Detalles del problema =>
Copia íntegro y palabra por palabra el fragmento sobre la internación de pacientes psicópatas que aparece a continuación.

Fragmento =>
=======
El tema de la internación, inevitable en esos momentos donde es “peligroso para sí y para terceros”, suele mostrar otras característica de este tipo de psicópatas: tras una resistencia inicial -caracterizada por la rebeldía y una actitud reivindicatoria- luego, al verse superado, cambia de táctica: al darse cuenta que de persistir en esa conducta lo único que logra es prolongar su estadía. Éstos son los pacientes que “mejoran milagrosamente” en muy corto tiempo de una depresión intensa, que al cabo de una semana hacen que nadie entienda por qué está internado un tipo tan vital, de tan buena conducta y colaborador. Esta metamorfosis se da también en algunos psicópatas asociales que son encarcelados cuando se dan cuenta que una buena conducta como interno, muestras de arrepentimiento, ser un “preso modelo”, etcétera, le acorta su tiempo de prisión.  En ambos casos, nuevamente en sus contextos, vuelven a las andadas otra vez. Con estos ejemplos se vuelve a demostrar el autocontrol, el control del los impulsos, el egocentrismo, la manipulación, la seducción (es una persona que ‘convence’ que está para ser dado de alta...), la actuación, y la paciencia, el esperar tras un objetivo.

En ocasiones pacientes psicópatas internados luego de una crisis, son retirados por los familiares “bajo su responsabilidad”, no por considerar que está superada la crisis sino por el temor a las represalias una vez que haya sido externado por los médicos y vuelva al hogar. Recuerden que los psicópatas crean un sistema en la familia nuclear basado en el temor, en cuyo centro está el psicópata y el resto gira en rededor. Y muchas veces esta situación permanece en secreto para la familia extensa y los amigos.
=======
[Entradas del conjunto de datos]

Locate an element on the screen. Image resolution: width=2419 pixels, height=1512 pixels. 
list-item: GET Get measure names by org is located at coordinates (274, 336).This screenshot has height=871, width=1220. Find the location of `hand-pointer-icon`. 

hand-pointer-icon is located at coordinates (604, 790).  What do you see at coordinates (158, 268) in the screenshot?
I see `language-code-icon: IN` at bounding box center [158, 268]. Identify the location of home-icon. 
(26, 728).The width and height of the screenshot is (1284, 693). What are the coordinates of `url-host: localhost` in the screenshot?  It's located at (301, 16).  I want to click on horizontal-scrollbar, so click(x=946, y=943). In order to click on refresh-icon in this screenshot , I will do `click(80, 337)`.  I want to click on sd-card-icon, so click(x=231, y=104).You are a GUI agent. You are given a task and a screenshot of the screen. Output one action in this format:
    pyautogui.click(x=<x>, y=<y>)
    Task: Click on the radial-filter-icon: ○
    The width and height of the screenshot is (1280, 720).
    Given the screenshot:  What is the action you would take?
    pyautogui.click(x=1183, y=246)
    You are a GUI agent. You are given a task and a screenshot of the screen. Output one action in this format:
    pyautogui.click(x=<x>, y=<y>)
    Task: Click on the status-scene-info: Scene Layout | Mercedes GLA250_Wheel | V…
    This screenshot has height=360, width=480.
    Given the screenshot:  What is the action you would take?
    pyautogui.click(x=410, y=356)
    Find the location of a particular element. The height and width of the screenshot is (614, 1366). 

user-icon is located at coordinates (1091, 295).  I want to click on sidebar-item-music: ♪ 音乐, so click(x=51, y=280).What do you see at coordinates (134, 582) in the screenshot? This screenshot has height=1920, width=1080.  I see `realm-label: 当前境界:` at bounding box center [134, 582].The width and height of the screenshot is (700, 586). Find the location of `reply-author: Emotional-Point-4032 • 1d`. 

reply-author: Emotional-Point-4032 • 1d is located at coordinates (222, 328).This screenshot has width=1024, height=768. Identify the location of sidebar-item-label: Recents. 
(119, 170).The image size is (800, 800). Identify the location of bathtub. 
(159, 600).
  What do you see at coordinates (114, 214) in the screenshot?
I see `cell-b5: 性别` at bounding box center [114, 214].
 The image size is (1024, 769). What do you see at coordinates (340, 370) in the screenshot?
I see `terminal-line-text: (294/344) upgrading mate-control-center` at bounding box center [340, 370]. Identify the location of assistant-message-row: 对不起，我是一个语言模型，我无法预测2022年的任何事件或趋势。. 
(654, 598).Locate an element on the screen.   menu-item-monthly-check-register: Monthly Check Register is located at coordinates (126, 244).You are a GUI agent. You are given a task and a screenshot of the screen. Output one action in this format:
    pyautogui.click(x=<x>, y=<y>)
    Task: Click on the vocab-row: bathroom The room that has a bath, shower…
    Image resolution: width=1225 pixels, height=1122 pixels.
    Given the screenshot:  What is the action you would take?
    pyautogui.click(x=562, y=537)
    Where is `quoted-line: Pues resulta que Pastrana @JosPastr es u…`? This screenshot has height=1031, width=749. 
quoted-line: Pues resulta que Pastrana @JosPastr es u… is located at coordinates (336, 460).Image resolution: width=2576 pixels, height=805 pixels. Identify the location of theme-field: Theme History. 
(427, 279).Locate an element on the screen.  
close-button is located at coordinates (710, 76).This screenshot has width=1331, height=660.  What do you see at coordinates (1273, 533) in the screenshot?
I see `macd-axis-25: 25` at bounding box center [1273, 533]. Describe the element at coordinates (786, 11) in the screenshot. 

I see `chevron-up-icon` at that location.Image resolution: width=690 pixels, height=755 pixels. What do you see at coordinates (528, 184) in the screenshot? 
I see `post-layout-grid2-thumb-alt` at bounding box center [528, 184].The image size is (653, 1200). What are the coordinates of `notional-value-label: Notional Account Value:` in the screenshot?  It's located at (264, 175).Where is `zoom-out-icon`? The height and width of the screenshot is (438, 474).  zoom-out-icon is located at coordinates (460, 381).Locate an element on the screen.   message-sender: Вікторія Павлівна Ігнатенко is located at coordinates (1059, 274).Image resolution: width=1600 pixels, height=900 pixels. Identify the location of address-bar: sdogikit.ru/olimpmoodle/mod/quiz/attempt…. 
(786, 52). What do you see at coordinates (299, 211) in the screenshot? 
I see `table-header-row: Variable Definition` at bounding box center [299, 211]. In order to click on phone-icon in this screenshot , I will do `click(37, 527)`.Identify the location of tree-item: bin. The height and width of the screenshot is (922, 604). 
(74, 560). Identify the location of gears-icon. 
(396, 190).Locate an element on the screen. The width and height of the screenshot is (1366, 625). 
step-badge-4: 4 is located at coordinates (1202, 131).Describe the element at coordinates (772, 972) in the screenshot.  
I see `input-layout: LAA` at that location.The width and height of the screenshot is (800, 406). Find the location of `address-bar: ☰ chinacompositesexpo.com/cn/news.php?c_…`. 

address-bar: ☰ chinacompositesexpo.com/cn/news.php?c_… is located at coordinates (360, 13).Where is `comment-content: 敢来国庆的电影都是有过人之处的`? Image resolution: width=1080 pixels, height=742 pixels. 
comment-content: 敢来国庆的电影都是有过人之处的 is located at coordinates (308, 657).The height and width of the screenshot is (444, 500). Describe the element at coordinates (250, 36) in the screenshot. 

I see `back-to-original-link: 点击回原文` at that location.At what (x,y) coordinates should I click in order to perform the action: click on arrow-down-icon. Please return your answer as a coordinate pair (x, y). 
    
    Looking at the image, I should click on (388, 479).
=======
Solución propuesta =>
El tema de la internación, inevitable en esos momentos donde es “peligroso para sí y para terceros”, suele mostrar otras característica de este tipo de psicópatas: tras una resistencia inicial -caracterizada por la rebeldía y una actitud reivindicatoria- luego, al verse superado, cambia de táctica: al darse cuenta que de persistir en esa conducta lo único que logra es prolongar su estadía. Éstos son los pacientes que “mejoran milagrosamente” en muy corto tiempo de una depresión intensa, que al cabo de una semana hacen que nadie entienda por qué está internado un tipo tan vital, de tan buena conducta y colaborador. Esta metamorfosis se da también en algunos psicópatas asociales que son encarcelados cuando se dan cuenta que una buena conducta como interno, muestras de arrepentimiento, ser un “preso modelo”, etcétera, le acorta su tiempo de prisión.  En ambos casos, nuevamente en sus contextos, vuelven a las andadas otra vez. Con estos ejemplos se vuelve a demostrar el autocontrol, el control del los impulsos, el egocentrismo, la manipulación, la seducción (es una persona que ‘convence’ que está para ser dado de alta...), la actuación, y la paciencia, el esperar tras un objetivo.

En ocasiones pacientes psicópatas internados luego de una crisis, son retirados por los familiares “bajo su responsabilidad”, no por considerar que está superada la crisis sino por el temor a las represalias una vez que haya sido externado por los médicos y vuelva al hogar. Recuerden que los psicópatas crean un sistema en la familia nuclear basado en el temor, en cuyo centro está el psicópata y el resto gira en rededor. Y muchas veces esta situación permanece en secreto para la familia extensa y los amigos.